The analysis found that routing FDI via tax havens had different impact on the productivity of the home and host country. When companies spread investments across a range of tax havens, this reduced the productivity of the home country, but it also benefitted the host country, which saw a rise in its productivity.
“Visualizing the global foreign direct investment as a network allowed us to understand how it affects different countries and stakeholders,” the researchers explain. “For example, the analyses also revealed that investments flowing to and from prominent and central tax havens are beneficial for the productivity of both, the host and home countries.”

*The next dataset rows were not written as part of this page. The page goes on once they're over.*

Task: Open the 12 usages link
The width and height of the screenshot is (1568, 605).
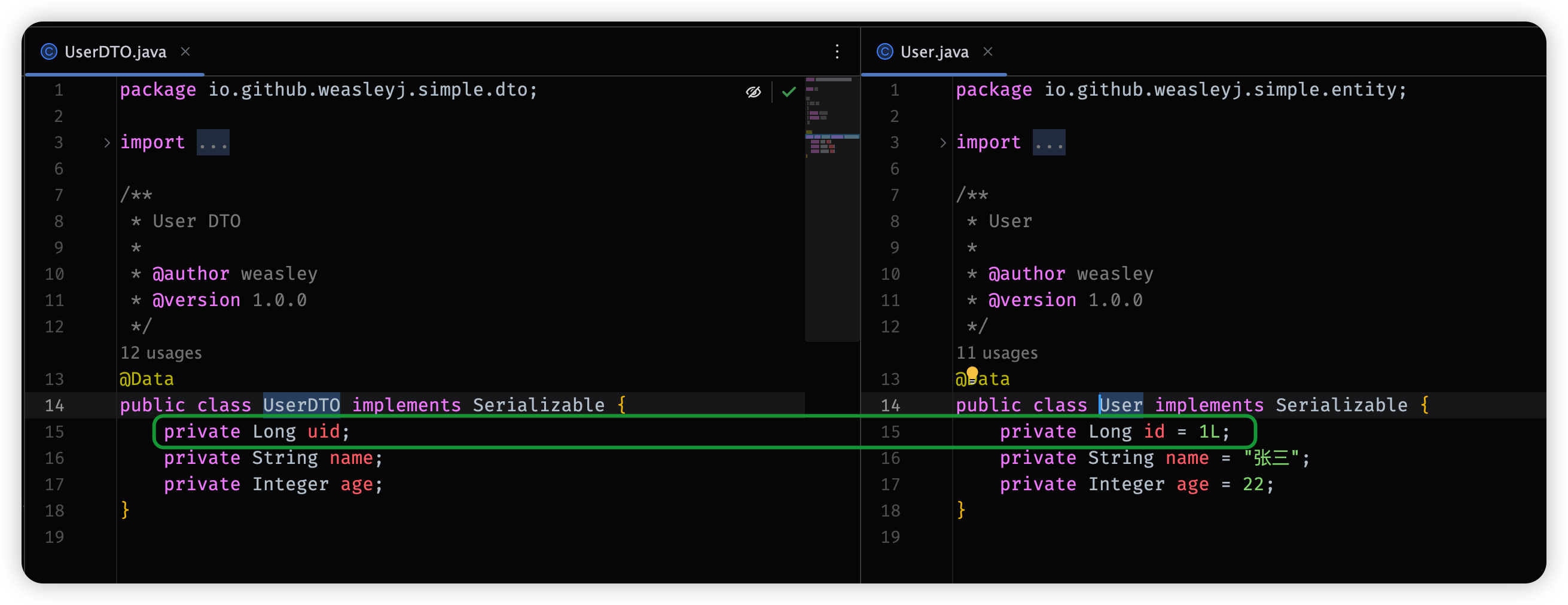Action: (x=161, y=353)
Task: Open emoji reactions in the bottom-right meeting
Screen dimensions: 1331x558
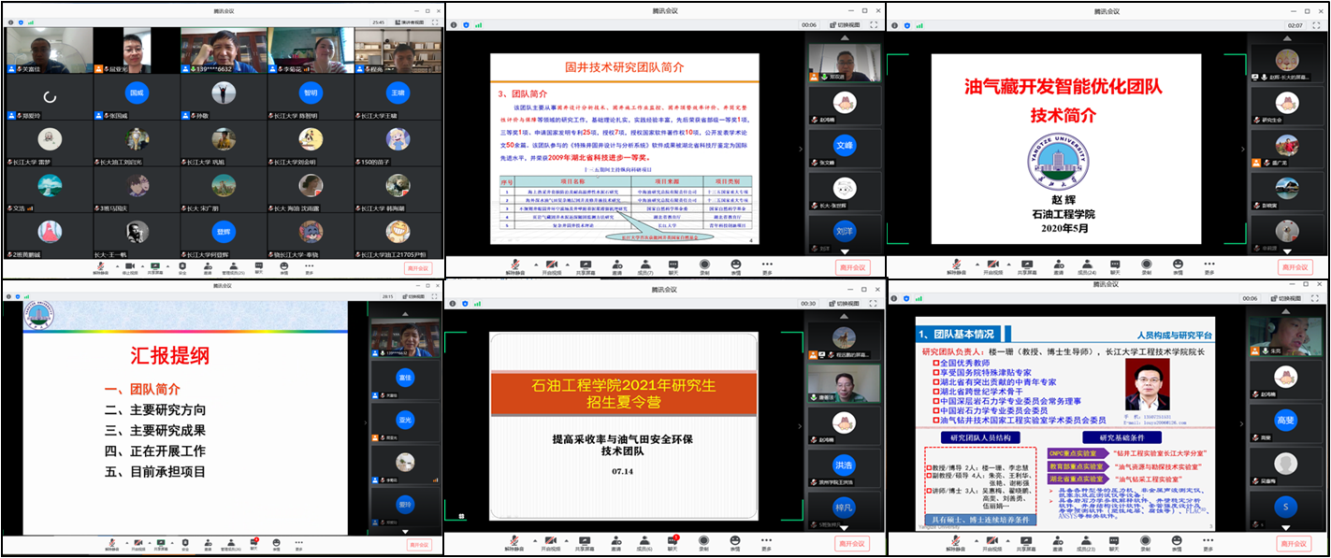Action: tap(1179, 544)
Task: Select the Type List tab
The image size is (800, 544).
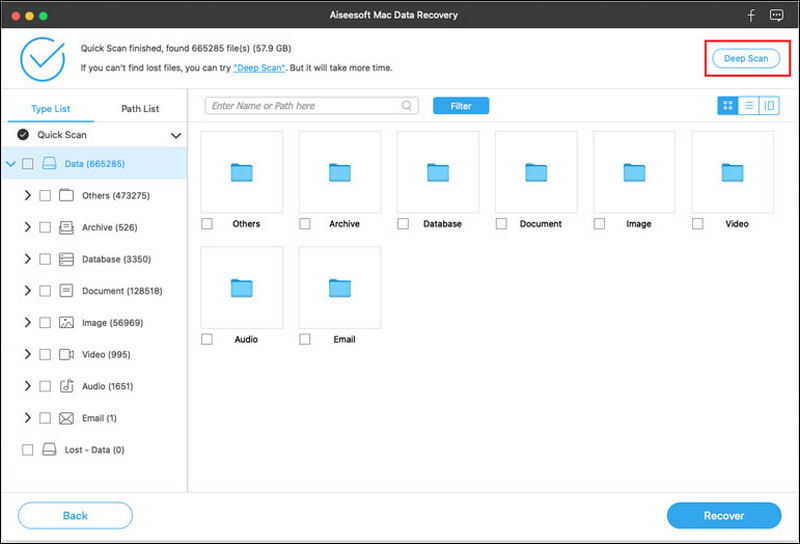Action: coord(51,108)
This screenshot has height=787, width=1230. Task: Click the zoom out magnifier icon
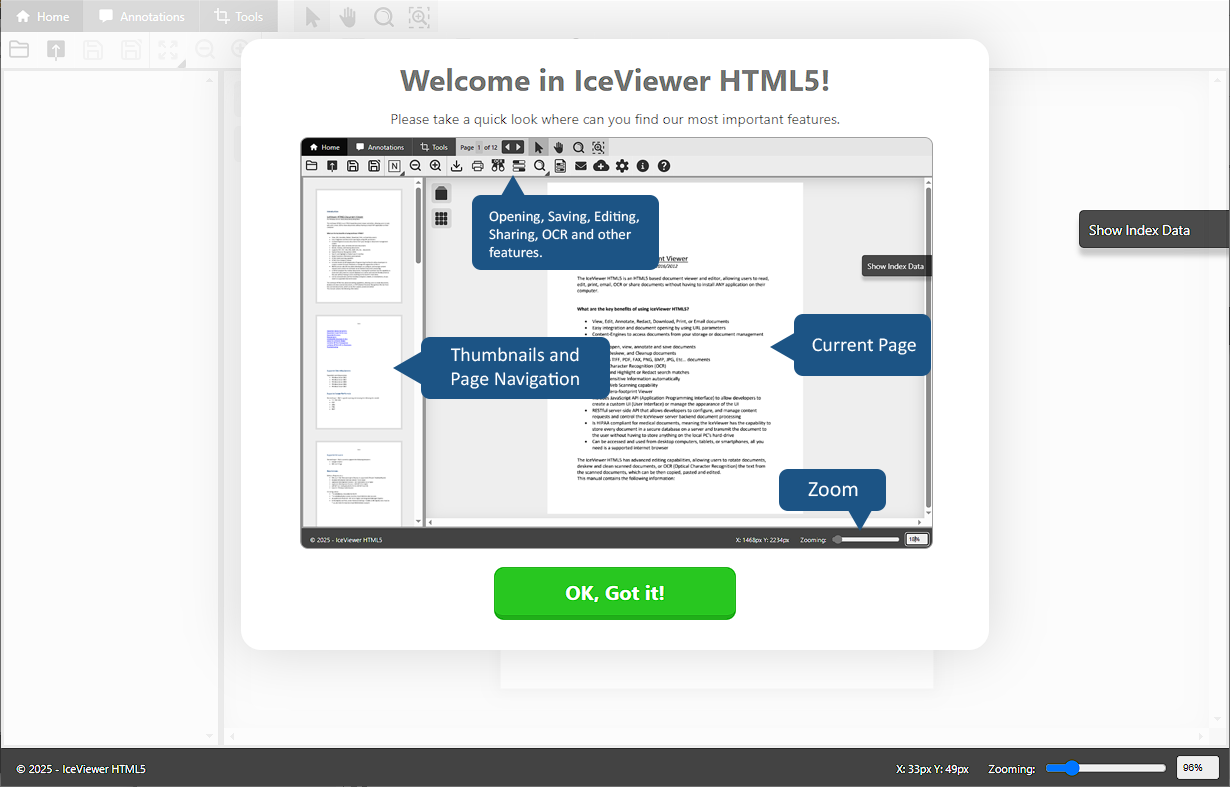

To gain further insights, the authors classified these results based on the income level and developmental status of the countries in the network. They found that the benefits of incoming foreign direct investments from prominent, well-connected tax havens were mainly felt by less developed and low-income countries.
These findings highlight that being connected to a global tax haven network has benefits for less developed countries, and that the use of tax havens by multinational companies is not necessarily negative.